I've been scripting something that has to do with scanning directories and noticed a severe memory leak when calling os.path.isdir, so I've tried the following snippet:
def func():
if not os.path.isdir('D:\Downloads'):
return False
while True:
func()
Within a few seconds, the Python process reached 100MB RAM.

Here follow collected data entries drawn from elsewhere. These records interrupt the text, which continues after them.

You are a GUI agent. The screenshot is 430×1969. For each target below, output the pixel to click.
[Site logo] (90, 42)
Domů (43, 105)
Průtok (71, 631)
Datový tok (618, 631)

I'm trying to figure out what's going on. It seems like the huge memory leak is in effect only when the path is indeed a valid directory path (meaning the 'return False' is not executed). Also, it is interesting to see what happens in related calls, like os.path.isfile.
Thoughts?
Edit: I think I'm onto something. Although isfile and isdir are implemented in the genericpath module, on Windows system - isdir is being imported from the builtin nt. So I had to download the 2.7.3 source (which I should've done long time ago...).
After a little bit of searching, I found out posix__isdir function in \Modules\posixmodule.c, which I assume is the 'isdir' function imported from nt.
This part of the function (and comment) caught my eye:
if (PyArg_ParseTuple(args, "U|:_isdir", &po)) {
Py_UNICODE *wpath = PyUnicode_AS_UNICODE(po);
attributes = GetFileAttributesW(wpath);
if (attributes == INVALID_FILE_ATTRIBUTES)
Py_RETURN_FALSE;
goto check;
}
/* Drop the argument parsing error as narrow strings
are also valid. */
PyErr_Clear();
It seems that it all boils down to Unicode/ASCII handling bug.
I've just tried my snippet above with path argument in unicode (i.e. u'D:\Downloads') - no memory leak whatsoever. haha.